┌──

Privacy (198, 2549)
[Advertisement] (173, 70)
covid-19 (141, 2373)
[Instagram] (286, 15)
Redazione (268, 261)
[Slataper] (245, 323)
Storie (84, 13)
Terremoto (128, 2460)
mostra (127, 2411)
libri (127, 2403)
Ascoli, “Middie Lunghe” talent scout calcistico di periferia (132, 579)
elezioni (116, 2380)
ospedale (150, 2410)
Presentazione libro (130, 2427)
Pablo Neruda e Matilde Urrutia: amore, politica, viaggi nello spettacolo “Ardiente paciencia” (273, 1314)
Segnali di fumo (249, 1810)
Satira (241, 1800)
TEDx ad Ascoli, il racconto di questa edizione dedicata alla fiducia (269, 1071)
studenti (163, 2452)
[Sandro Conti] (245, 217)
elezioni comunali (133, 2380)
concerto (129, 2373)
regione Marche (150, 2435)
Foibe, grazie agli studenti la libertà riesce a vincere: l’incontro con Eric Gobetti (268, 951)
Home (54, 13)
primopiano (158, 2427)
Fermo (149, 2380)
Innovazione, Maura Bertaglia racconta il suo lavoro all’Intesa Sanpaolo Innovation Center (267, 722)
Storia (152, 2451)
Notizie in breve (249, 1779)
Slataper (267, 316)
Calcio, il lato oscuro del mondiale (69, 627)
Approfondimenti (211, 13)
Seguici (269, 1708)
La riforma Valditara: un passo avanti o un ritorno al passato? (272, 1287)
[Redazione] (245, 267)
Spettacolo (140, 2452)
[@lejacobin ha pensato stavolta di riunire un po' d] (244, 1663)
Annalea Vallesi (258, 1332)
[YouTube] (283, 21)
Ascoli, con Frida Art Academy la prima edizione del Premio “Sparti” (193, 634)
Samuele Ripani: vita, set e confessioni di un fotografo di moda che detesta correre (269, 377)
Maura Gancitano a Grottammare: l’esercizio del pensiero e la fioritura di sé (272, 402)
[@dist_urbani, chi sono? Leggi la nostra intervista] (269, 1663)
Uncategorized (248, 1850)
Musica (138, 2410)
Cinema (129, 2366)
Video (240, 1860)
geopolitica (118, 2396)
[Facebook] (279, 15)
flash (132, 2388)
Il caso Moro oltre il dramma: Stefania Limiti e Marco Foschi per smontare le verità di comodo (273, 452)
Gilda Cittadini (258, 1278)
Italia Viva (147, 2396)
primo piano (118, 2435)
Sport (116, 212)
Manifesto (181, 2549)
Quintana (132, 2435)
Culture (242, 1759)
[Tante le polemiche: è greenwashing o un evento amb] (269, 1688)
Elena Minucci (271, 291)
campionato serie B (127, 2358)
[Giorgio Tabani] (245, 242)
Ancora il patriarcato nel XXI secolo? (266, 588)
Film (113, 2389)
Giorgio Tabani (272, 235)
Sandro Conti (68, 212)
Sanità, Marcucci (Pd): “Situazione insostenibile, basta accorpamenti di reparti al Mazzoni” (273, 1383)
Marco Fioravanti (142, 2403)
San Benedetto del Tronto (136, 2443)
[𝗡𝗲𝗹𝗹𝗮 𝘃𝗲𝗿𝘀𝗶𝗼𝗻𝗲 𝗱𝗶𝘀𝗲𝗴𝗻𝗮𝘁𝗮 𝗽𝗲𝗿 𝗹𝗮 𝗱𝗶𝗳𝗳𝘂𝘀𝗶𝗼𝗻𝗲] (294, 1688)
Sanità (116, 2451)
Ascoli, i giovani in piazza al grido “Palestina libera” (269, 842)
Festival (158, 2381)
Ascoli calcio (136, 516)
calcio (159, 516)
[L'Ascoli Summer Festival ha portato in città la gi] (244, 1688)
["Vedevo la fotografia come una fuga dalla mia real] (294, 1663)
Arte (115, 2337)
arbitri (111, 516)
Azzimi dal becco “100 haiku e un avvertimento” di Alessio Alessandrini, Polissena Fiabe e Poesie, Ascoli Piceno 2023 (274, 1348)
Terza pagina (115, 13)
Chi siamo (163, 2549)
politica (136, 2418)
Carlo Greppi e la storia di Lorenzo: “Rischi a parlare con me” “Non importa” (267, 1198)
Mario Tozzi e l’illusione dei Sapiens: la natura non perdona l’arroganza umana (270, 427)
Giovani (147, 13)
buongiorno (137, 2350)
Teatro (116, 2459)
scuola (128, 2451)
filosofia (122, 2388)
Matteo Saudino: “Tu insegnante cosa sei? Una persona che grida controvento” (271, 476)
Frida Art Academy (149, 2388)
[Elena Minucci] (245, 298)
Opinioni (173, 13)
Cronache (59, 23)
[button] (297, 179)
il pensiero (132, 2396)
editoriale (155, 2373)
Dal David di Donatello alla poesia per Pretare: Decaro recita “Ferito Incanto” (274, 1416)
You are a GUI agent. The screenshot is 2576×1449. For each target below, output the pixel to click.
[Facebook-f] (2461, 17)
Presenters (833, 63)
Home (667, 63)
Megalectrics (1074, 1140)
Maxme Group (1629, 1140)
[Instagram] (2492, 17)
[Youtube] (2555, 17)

└──

About this task: The answer must hold only the lines from the first line of the data through the line bearing "Spettacolo (140, 2452)", returned exactly.

Answer to this exercise:
Privacy (198, 2549)
[Advertisement] (173, 70)
covid-19 (141, 2373)
[Instagram] (286, 15)
Redazione (268, 261)
[Slataper] (245, 323)
Storie (84, 13)
Terremoto (128, 2460)
mostra (127, 2411)
libri (127, 2403)
Ascoli, “Middie Lunghe” talent scout calcistico di periferia (132, 579)
elezioni (116, 2380)
ospedale (150, 2410)
Presentazione libro (130, 2427)
Pablo Neruda e Matilde Urrutia: amore, politica, viaggi nello spettacolo “Ardiente paciencia” (273, 1314)
Segnali di fumo (249, 1810)
Satira (241, 1800)
TEDx ad Ascoli, il racconto di questa edizione dedicata alla fiducia (269, 1071)
studenti (163, 2452)
[Sandro Conti] (245, 217)
elezioni comunali (133, 2380)
concerto (129, 2373)
regione Marche (150, 2435)
Foibe, grazie agli studenti la libertà riesce a vincere: l’incontro con Eric Gobetti (268, 951)
Home (54, 13)
primopiano (158, 2427)
Fermo (149, 2380)
Innovazione, Maura Bertaglia racconta il suo lavoro all’Intesa Sanpaolo Innovation Center (267, 722)
Storia (152, 2451)
Notizie in breve (249, 1779)
Slataper (267, 316)
Calcio, il lato oscuro del mondiale (69, 627)
Approfondimenti (211, 13)
Seguici (269, 1708)
La riforma Valditara: un passo avanti o un ritorno al passato? (272, 1287)
[Redazione] (245, 267)
Spettacolo (140, 2452)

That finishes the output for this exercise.